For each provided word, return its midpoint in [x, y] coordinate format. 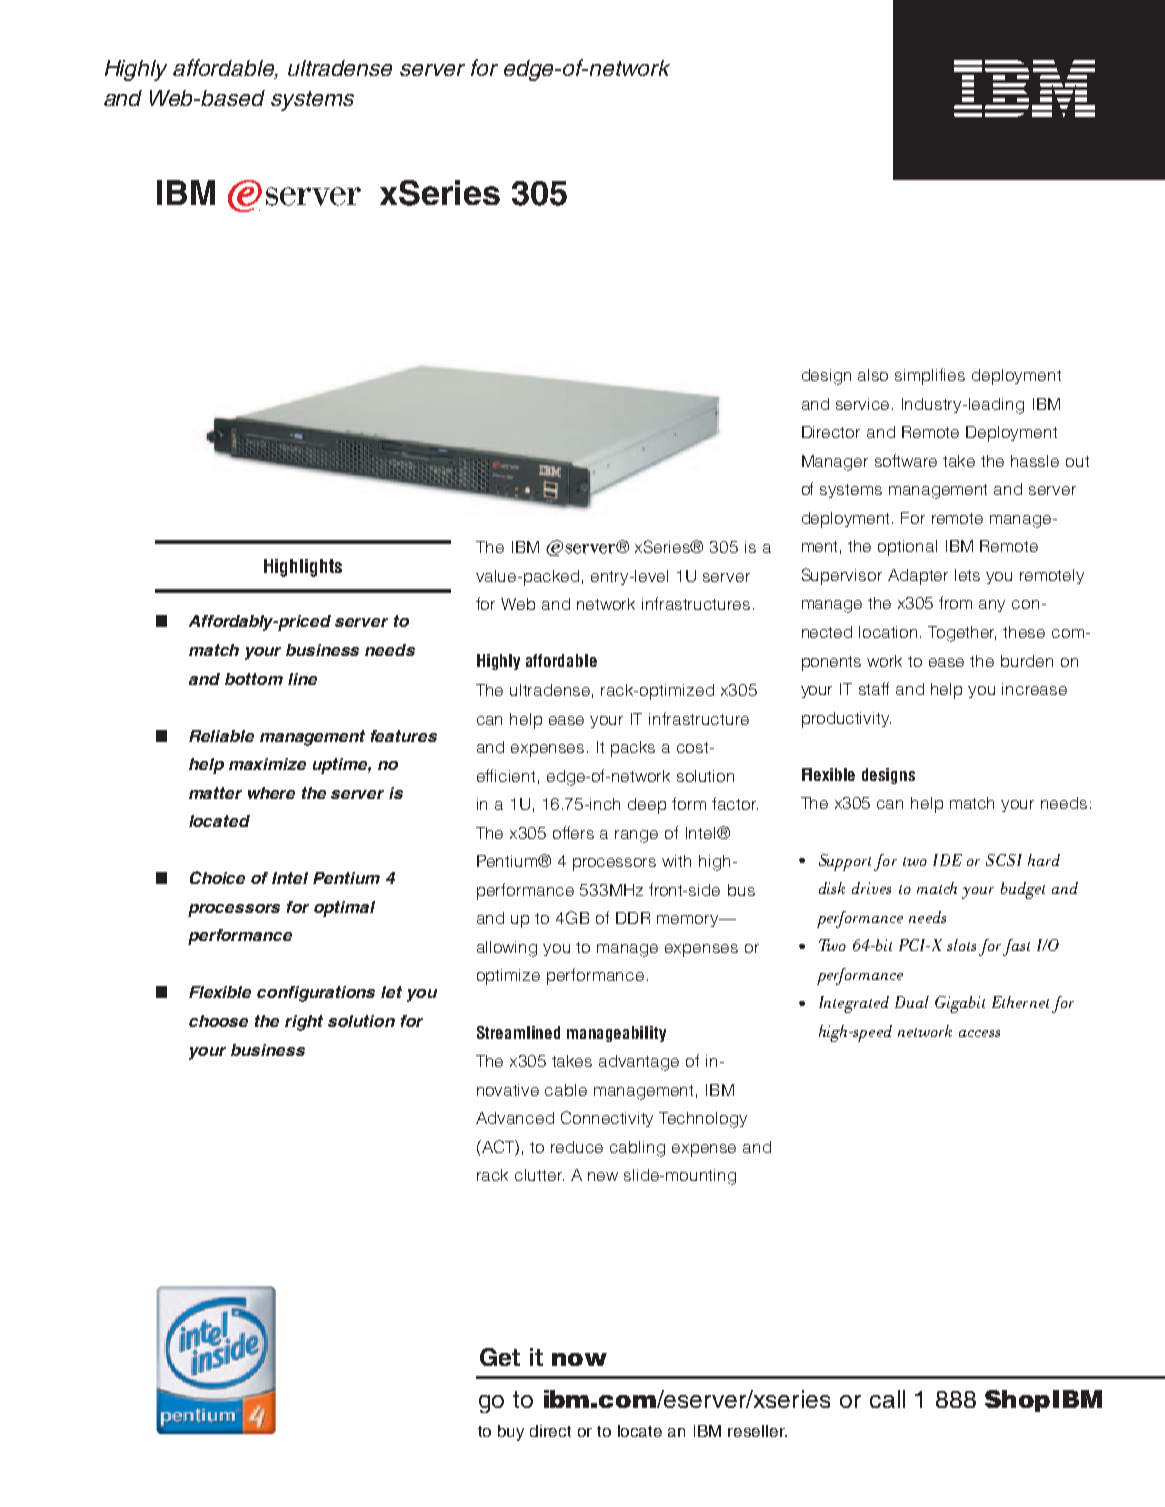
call [887, 1399]
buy [511, 1433]
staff [874, 688]
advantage [639, 1063]
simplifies [930, 376]
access [979, 1033]
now [579, 1359]
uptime [342, 766]
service [862, 404]
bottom [254, 679]
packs [633, 749]
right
___
▶ _Problem to solve_: Render the rows above as a JSON list of strings, one string per line, skipping any blank lines and leaving the pictures out.

▶ _Solution to this exercise_:
[
  "For each provided word, return its midpoint in [x, y] coordinate format. ",
  "call [887, 1399]",
  "buy [511, 1433]",
  "staff [874, 688]",
  "advantage [639, 1063]",
  "simplifies [930, 376]",
  "access [979, 1033]",
  "now [579, 1359]",
  "uptime [342, 766]",
  "service [862, 404]",
  "bottom [254, 679]",
  "packs [633, 749]",
  "right"
]